Simulating Liquid Metal with Web Technologies

June 19, 2025·2 min read

How metaballs, spring physics, and viscosity damping create convincing fluid metal simulation in the browser at 60fps.

#webgl#graphics#creative-coding#physics

Liquid metal has four properties that make it visually distinct: surface tension pulls droplets into spheres, metallic reflection creates complex lighting, viscosity makes it flow slower than water but faster than honey, and cohesion keeps separate blobs drawn together. Simulating all four in real-time on Canvas2D required a 1980s technique called metaballs, combined with spring physics and careful rendering tricks.

Metaballs as Influence Fields

Each source point emits an influence field that falls off with the inverse square of distance:

const influence = radius * radius / (distance * distance + 0.1)

Sum all influences at each canvas position. Where the total exceeds a threshold, you are inside the liquid surface.

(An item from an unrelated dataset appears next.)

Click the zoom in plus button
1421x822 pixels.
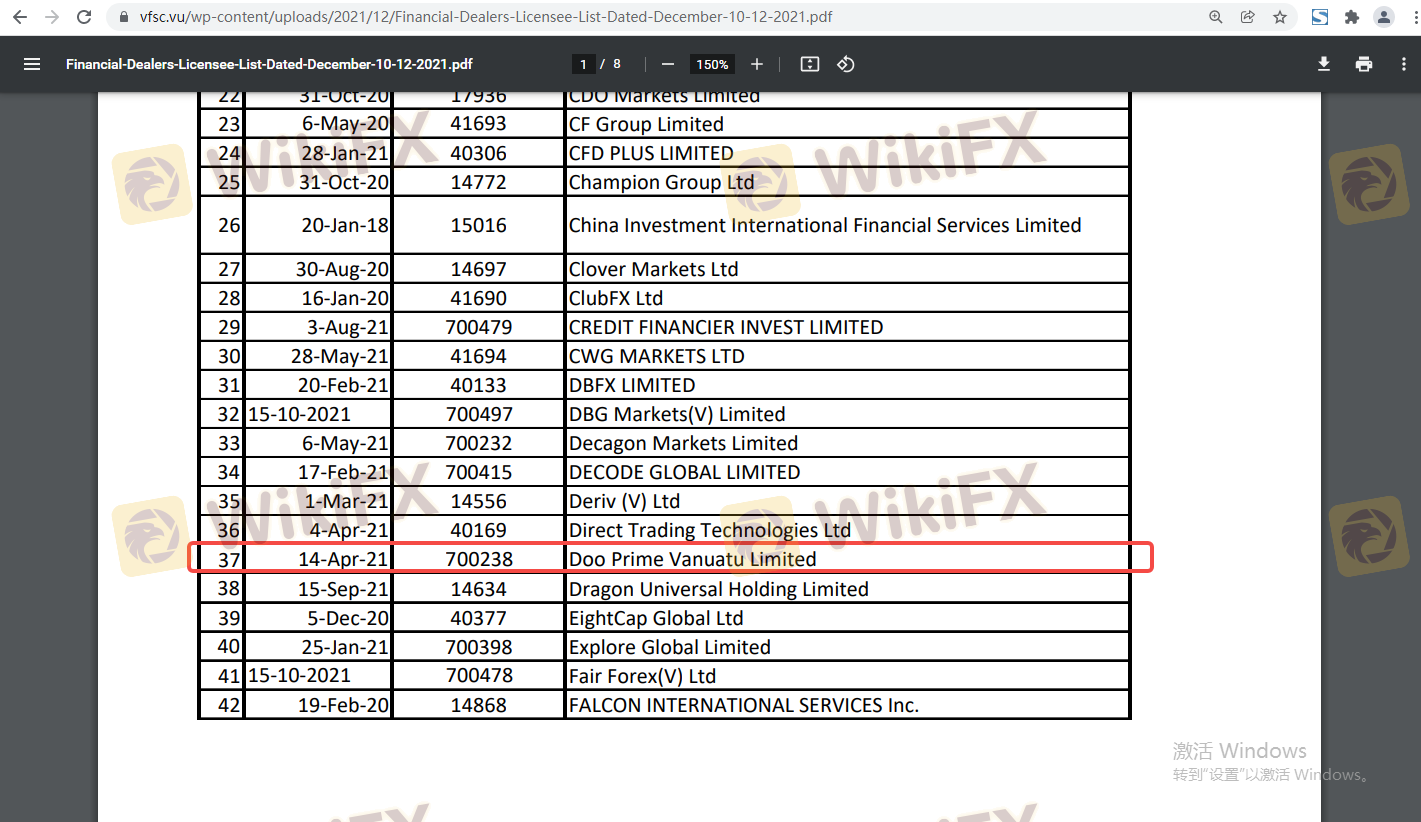tap(757, 64)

The threshold check creates smooth boundaries -- adjacent influence fields merge seamlessly, which is what makes this look like liquid rather than a collection of circles.

Rendering in 2x2 pixel blocks instead of individual pixels cuts computation by 75% with negligible visual impact.

Physics Layer

Surface tension via spring forces. Each fluid point has a rest position in a grid. A spring force pulls it back toward rest, creating the "rubber sheet" behavior where disturbed liquid returns to shape. The spring constant controls how quickly droplets coalesce.

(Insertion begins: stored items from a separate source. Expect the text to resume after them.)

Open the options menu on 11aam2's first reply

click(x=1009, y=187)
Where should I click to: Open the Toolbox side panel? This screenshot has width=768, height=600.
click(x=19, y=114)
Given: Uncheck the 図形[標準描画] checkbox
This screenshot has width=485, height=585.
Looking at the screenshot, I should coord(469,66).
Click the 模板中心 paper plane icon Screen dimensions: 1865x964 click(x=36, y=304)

Viscosity via velocity damping. Each frame, velocity is multiplied by (1 - viscosity * 0.02). High values make the metal thick and sluggish. Low values make it thin. This single parameter changes the entire feel of the simulation.

Interaction forces push nearby points away from the mouse. Points within 100 pixels get a radial force proportional to their proximity. This creates realistic ripple patterns on mouse drag.

Metallic Rendering

The physics produces organic shapes. Making them look metallic requires two tricks.

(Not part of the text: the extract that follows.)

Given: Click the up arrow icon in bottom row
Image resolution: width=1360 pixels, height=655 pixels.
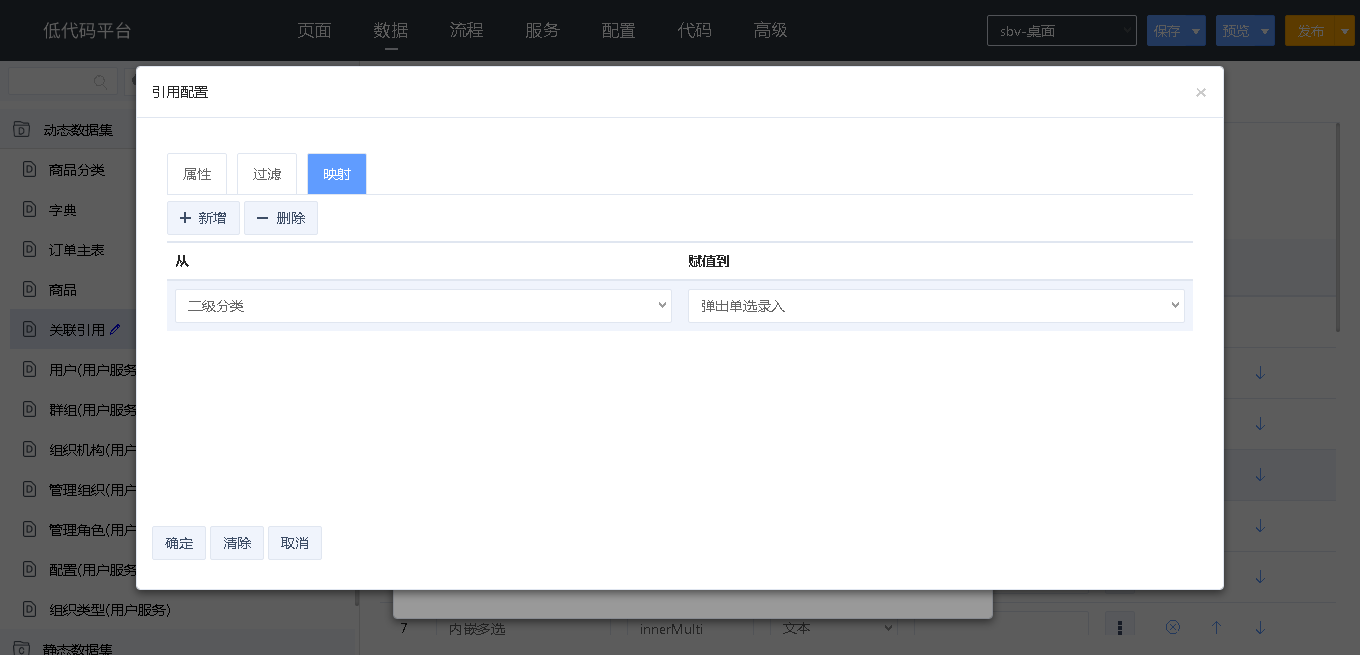Looking at the screenshot, I should click(x=1217, y=627).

Color mapping with environment-dependent hue shifts: the base color (150 + intensity * 105) gets slight red/green/blue biases modulated by sin(x * 0.01 + time * 0.001). This simulates color temperature variation across the surface, like real metal reflecting different light sources.

Animated radial gradient highlights simulate environmental lighting. Static metal looks dead. Three slowly orbiting highlight sources sell the illusion of a complex reflected environment.

Tuning Over Accuracy

The hardest part was not the algorithms. It was parameter tuning. Physical accuracy was not the goal -- emotional accuracy was. The simulation needs to feel like liquid metal even if the underlying physics are simplified. Surface tension strength, viscosity-to-responsiveness ratio, and reflectivity all required hours of reference footage comparison and user feedback to converge on values that felt right.

Try the liquid metal experiment.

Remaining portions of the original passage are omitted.